##### Data provided #####

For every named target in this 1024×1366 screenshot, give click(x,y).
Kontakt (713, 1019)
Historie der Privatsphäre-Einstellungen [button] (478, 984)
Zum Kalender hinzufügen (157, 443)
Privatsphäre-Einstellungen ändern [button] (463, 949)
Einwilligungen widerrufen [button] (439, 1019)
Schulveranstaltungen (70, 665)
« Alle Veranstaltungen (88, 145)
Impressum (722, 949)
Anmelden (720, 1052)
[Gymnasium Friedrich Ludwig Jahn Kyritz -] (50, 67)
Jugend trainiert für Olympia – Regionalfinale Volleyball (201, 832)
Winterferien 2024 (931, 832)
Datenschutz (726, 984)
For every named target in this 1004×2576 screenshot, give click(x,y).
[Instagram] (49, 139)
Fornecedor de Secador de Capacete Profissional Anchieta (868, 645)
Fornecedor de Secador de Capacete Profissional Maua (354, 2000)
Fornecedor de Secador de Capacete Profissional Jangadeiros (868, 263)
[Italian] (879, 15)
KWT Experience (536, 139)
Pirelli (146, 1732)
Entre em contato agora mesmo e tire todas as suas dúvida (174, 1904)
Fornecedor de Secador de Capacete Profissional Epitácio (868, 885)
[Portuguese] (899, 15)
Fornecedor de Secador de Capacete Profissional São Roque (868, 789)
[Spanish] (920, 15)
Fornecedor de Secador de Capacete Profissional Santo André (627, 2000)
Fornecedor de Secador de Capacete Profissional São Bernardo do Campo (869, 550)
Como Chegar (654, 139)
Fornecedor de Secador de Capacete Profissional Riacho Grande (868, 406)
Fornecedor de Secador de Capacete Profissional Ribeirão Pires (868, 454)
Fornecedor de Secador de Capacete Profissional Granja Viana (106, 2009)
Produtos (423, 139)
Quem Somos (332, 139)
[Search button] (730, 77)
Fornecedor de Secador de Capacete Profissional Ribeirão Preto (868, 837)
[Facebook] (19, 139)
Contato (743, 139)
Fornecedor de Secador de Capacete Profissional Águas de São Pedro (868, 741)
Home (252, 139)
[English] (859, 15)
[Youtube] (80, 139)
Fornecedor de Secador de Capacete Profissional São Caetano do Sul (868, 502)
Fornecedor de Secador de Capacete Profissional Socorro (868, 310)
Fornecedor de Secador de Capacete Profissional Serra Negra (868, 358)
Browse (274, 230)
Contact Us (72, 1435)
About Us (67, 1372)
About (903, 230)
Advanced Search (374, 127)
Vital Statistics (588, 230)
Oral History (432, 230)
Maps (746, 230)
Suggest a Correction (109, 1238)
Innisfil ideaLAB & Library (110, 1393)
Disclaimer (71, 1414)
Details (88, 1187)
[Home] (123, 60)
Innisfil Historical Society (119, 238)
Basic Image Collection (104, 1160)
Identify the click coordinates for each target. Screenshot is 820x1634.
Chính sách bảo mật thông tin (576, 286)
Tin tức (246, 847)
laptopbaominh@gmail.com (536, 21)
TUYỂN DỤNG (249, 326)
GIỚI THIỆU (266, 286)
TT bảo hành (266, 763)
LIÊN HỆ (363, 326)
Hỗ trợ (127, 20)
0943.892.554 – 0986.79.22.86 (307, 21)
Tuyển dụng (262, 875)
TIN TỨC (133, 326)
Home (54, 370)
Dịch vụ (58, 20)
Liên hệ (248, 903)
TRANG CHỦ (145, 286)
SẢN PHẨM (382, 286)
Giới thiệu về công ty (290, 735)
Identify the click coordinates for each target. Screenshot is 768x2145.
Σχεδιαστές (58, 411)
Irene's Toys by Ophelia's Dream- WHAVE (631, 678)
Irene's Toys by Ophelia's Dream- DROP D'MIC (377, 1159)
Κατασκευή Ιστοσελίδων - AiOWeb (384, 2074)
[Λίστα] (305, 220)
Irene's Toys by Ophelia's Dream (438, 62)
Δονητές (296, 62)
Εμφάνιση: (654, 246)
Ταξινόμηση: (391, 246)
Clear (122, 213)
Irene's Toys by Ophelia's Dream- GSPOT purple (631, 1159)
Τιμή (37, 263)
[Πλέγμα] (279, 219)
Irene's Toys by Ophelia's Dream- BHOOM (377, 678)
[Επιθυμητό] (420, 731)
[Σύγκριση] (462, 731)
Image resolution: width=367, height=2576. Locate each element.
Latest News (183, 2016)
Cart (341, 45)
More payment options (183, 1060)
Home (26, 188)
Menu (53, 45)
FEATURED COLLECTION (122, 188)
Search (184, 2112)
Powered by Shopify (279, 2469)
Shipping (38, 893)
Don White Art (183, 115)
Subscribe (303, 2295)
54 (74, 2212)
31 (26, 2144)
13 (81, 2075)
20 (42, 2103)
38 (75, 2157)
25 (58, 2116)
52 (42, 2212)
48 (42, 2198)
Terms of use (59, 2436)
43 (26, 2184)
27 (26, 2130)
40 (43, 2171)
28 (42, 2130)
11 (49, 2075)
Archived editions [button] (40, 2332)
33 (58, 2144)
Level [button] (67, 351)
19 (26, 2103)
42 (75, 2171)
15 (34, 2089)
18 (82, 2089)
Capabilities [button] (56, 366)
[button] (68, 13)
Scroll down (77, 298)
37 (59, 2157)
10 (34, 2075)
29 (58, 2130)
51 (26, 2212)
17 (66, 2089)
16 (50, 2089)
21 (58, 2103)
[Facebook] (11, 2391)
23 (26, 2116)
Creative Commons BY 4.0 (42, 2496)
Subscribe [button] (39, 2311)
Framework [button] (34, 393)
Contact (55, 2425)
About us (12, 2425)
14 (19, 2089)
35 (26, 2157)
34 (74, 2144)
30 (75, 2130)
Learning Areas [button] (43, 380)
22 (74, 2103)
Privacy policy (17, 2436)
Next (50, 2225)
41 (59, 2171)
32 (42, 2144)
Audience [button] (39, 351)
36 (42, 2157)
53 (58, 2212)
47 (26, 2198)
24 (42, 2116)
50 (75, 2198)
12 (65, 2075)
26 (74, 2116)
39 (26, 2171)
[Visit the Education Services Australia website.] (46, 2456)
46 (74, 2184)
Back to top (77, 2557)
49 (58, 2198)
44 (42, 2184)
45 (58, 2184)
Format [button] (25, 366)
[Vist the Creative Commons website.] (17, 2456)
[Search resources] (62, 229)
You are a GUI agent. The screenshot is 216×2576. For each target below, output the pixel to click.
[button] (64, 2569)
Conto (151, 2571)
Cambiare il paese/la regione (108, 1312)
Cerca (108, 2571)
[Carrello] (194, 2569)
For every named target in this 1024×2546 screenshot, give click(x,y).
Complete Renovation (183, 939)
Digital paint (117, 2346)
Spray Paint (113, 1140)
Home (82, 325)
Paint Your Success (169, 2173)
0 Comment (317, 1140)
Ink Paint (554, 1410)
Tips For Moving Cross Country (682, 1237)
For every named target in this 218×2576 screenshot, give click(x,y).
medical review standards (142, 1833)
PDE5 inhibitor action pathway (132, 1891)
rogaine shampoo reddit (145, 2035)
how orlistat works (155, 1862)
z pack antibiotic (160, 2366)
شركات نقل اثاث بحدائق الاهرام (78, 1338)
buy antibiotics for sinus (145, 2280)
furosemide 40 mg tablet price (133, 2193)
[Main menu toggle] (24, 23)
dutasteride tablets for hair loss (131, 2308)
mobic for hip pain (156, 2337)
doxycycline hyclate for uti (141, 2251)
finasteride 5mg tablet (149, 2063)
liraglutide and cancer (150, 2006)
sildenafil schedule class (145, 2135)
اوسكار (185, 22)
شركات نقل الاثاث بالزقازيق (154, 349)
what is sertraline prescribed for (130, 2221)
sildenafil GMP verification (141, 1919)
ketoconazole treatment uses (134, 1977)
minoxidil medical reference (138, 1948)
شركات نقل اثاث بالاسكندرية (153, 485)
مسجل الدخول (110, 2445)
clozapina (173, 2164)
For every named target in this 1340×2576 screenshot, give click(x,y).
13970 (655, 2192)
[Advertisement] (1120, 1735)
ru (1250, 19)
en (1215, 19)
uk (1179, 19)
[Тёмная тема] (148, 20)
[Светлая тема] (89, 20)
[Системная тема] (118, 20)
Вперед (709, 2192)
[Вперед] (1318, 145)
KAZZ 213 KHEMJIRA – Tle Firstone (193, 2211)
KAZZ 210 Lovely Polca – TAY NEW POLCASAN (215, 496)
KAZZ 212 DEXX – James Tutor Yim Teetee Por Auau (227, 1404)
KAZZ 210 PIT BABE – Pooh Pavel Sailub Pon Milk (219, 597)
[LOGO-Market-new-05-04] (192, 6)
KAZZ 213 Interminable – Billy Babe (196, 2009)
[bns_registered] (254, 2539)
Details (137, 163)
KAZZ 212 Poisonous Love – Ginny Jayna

#####

:: Exercise directions ::
Would you please copy exactly the part of the entries above that begins at the line containing "Oral History (432, 230)" and ends at the line containing "Basic Image Collection (104, 1160)", both lines included?

:: The answer ::
Oral History (432, 230)
Maps (746, 230)
Suggest a Correction (109, 1238)
Innisfil ideaLAB & Library (110, 1393)
Disclaimer (71, 1414)
Details (88, 1187)
[Home] (123, 60)
Innisfil Historical Society (119, 238)
Basic Image Collection (104, 1160)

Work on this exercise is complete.